The mass analyzer 7 can be penetrated only by ions having a predetermined mass to charge ratio value, which value can be varied. The mass values can be sampled both automatically, by a mass traverse or scan, and manually, as well as by means of an external control arrangement. The ions are detected by means of the secondary electron multiplier 8. Following electronic amplification of the output of multiplier 8 in an amplifier 19, the resulting signal can be recorded as the mass spectrum of the plasma ions in a recording device 20.
It is also possible to control the cathodic atomization installation in dependence upon the signal delivered by the amplifier 19. In the example illustrated, there is provided, for this purpose, suitable control or regulating means 21, shown simply in block form, connected by a line 22 to the amplifier 19 and exerting a control effect on the power supply unit 5 (e.g. control of discharge circuit and/or the applied voltage) of the cathodic atomization installation 1. Not only could the cathodic atomization installation 1 be, for example, switched off in dependence upon a particular signal, but it is also possible, for example, to regulate the power supplied to the electrodes and/or to regulate the gas mixture for the gas discharge by way of a gas-inlet system 23 (for example, an electrically controlled valve).
The apparatus described can be used in all situations where ionized particles occur irrespective of how they are produced.
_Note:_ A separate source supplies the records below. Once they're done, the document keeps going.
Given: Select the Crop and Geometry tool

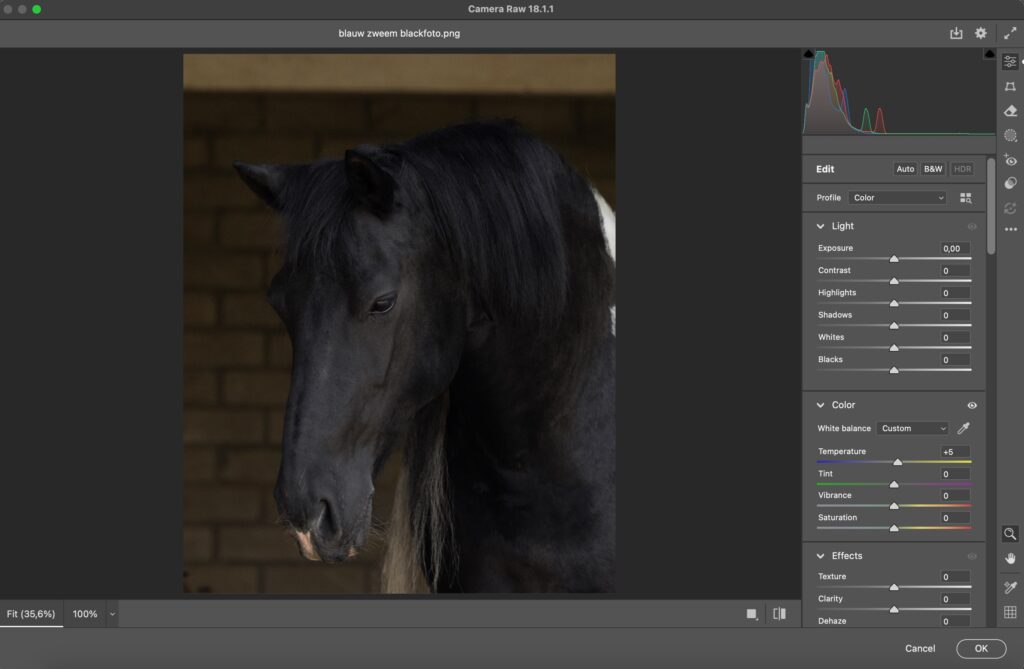Looking at the screenshot, I should click(x=1010, y=87).
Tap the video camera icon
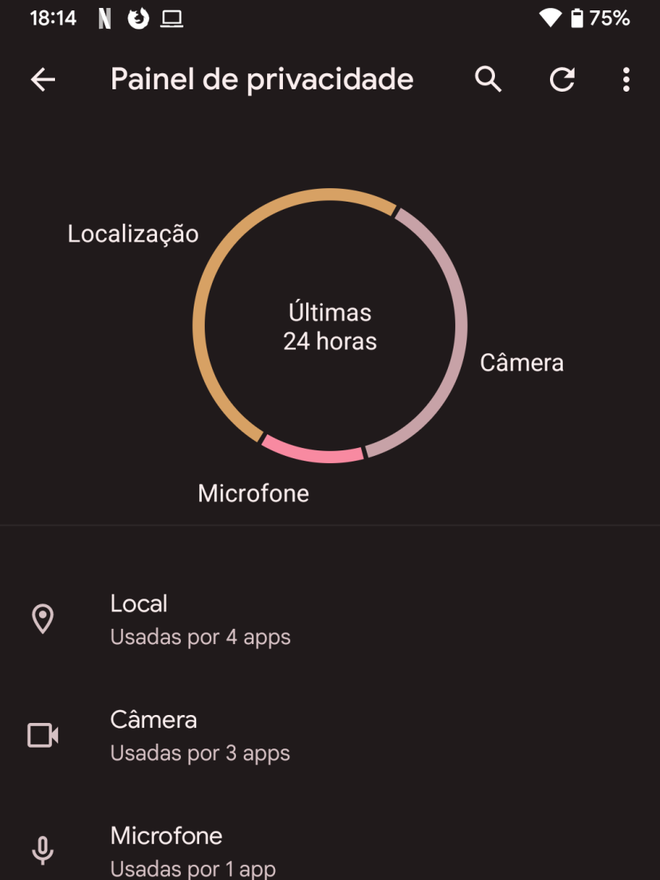Screen dimensions: 660x880 point(43,735)
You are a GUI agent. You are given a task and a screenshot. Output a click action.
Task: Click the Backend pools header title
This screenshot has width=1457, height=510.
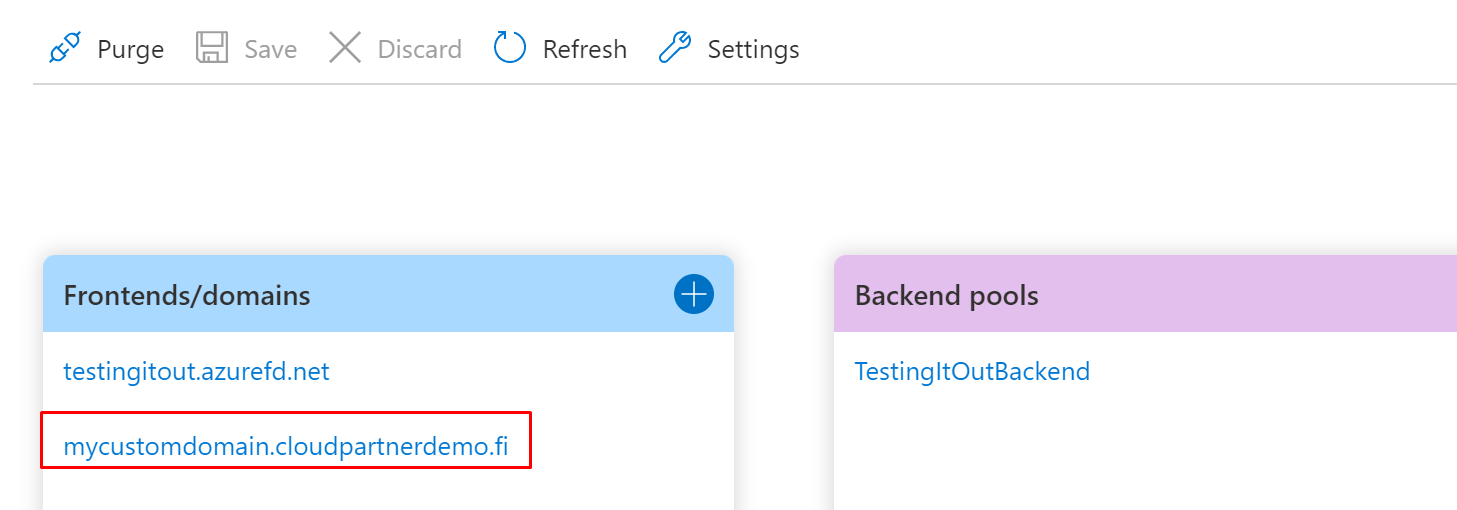[x=946, y=296]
The use of the described apparatus is also largely independent of the pressure of the prevailing cloud of gas containing ionized constituents. It is only necessary to make certain that the pressure drop present in the zone of the inlet opening 16 is sufficiently great to enable an adequately low pressure for operating the mass spectrometer to be maintained in the housing 9 by means of vacuum pumps, not illustrated.
It will be understood that the above description of the present invention is susceptible to various modifications, changes and adaptations, and the same are intended to be comprehended within the meaning and range of equivalents of the appended claims.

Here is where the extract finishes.